++++ Provided passage

In this report, we are going to do two tasks:

  1. Exploratory Data Analysis
  1. Modelling

Exploratory Data Analysis

File Summaries

We’ll read in the raw text files and summarize here:

usblogs_file = 'final/en_US/en_US.blogs.txt'
usnews_file = 'final/en_US/en_US.news.txt'
ustwitter_file = 'final/en_US/en_US.twitter.txt'
usblogs = readLines(usblogs_file)
usnews = readLines(usnews_file)
ustwitter = readLines(ustwitter_file)
files = c(usblogs_file,usnews_file,ustwitter_file)
mbsizes = sapply(files, function(x) {file.size(x)/1024^2})
library(stringr)
stats = sapply(list(usblogs,usnews,ustwitter),function(x){ c(length(x) , sum(str_count(x,'\\S+')) )})
invisible(gc())
stats = rbind(mbsizes,stats)
stats = as.data.frame(stats)
names(stats) = c('usblogs','usnews','ustwitter')
row.names(stats) = c('filesize(MB)','lines','word_count')
library(knitr)
kable(stats,digits = 0)
usblogs usnews ustwitter
filesize(MB) 200 196 159
lines 899288 1010242 2360148
word_count 37334131 34372530 30373543

Build and Clean Corpus

In this section, we’ll build and clean the corpus.

First, since the raw texts are too large, we’ll sample just 0.1% of each txt (i.e. blogs, news, twitter)

usblogs = usblogs[seq(1,length(usblogs),1000)]
usnews = usnews[seq(1,length(usnews),1000)]
ustwitter = ustwitter[seq(1,length(ustwitter),1000)]
invisible(gc())
raw_text = c(usblogs,usnews,ustwitter)
invisible(gc())

Second, we’ll build the corpus,

library(tm)
# make a volatile corpus
raw_source = VectorSource(raw_text)
invisible(gc())
raw_corpus <- VCorpus(raw_source)
invisible(gc())

We’ll then clean the corpus: * convert words to lower case * remove white spaces * remove punctuations * remove numbers * remove ‘th’ * remove url * remove non_ASCII characters * remove repeated alphabets in a word

# clean the corpus
clean_corpus <- function(corpus){
  corpus <- tm_map(corpus, content_transformer(tolower)) # convert to lower case
  corpus <- tm_map(corpus, stripWhitespace) # remove white space
  corpus <- tm_map(corpus, removePunctuation) # remove punctuation
  corpus <- tm_map(corpus,content_transformer(function(x) gsub("[[:digit:]]","",x)))# remove numbers
  corpus <- tm_map(corpus,content_transformer(function(x) gsub(" th", "",x))) # remove th (like 4th)

++++++++

• Written task a
Reproduce every line of the screen-click listing verbatim, leaving out the pictures.
The listing that comes next has no connection to the text-mining report.

++++ Supplied information

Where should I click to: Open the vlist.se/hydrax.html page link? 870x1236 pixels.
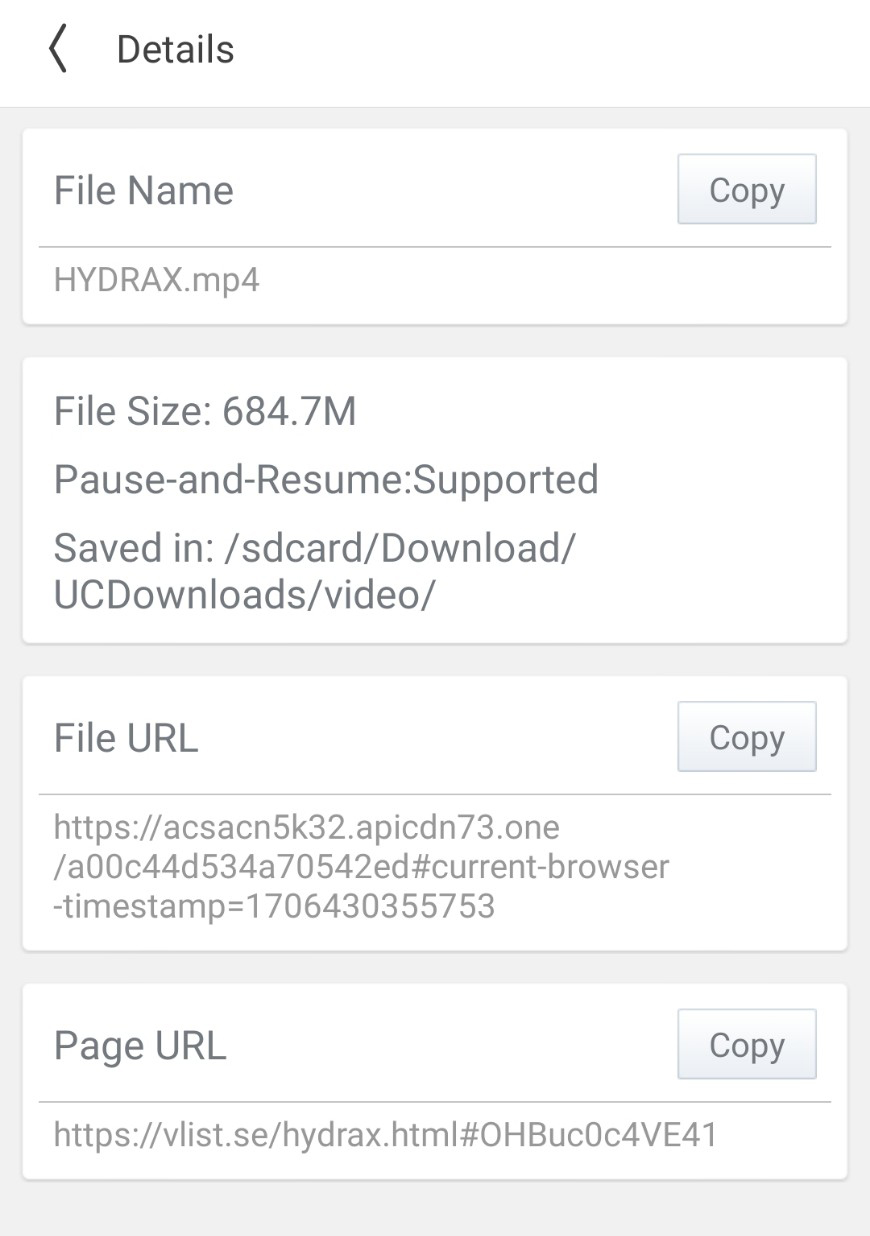385,1135
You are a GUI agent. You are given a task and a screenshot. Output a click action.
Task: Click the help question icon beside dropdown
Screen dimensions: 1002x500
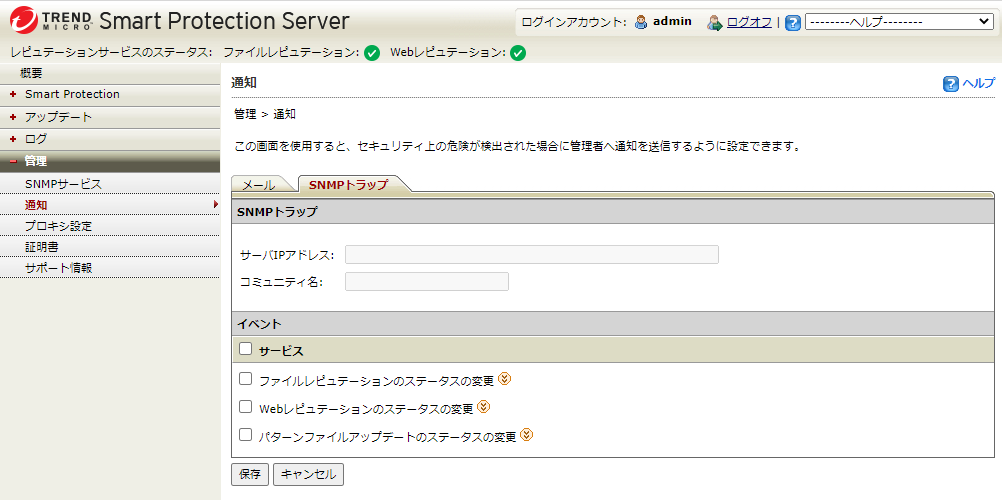pos(793,22)
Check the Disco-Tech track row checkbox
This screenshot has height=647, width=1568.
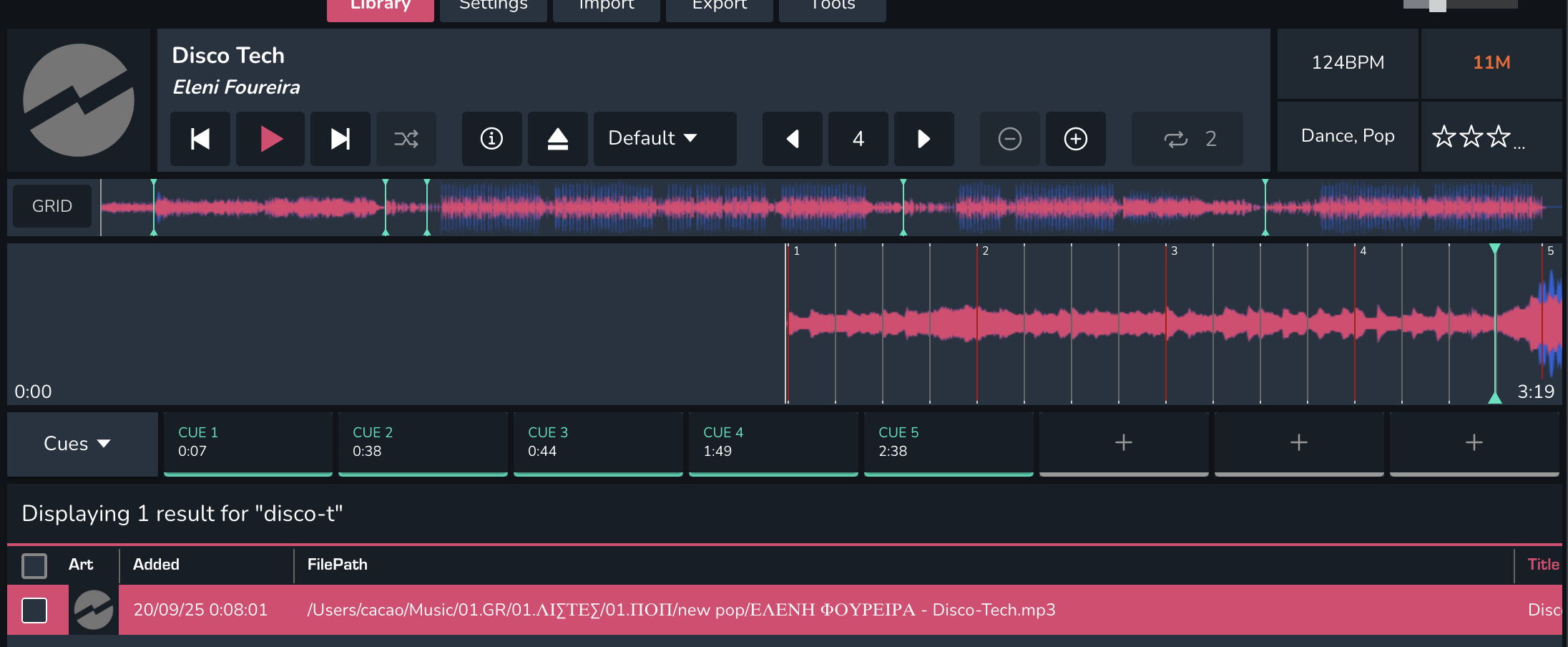point(34,610)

++++++++

• Written task b
In the text-mining report, what share of each raw text file is sampled to build the corpus?

• Task result a
Where should I click to: Open the vlist.se/hydrax.html page link? 870x1236 pixels.
385,1135
You are a GUI agent. You are given a task and a screenshot. Output a click action.
Task: Click the help question icon beside dropdown
Screen dimensions: 1002x500
pos(793,22)
Check the Disco-Tech track row checkbox
This screenshot has height=647, width=1568.
point(34,610)

• Task result b
0.1% of each file.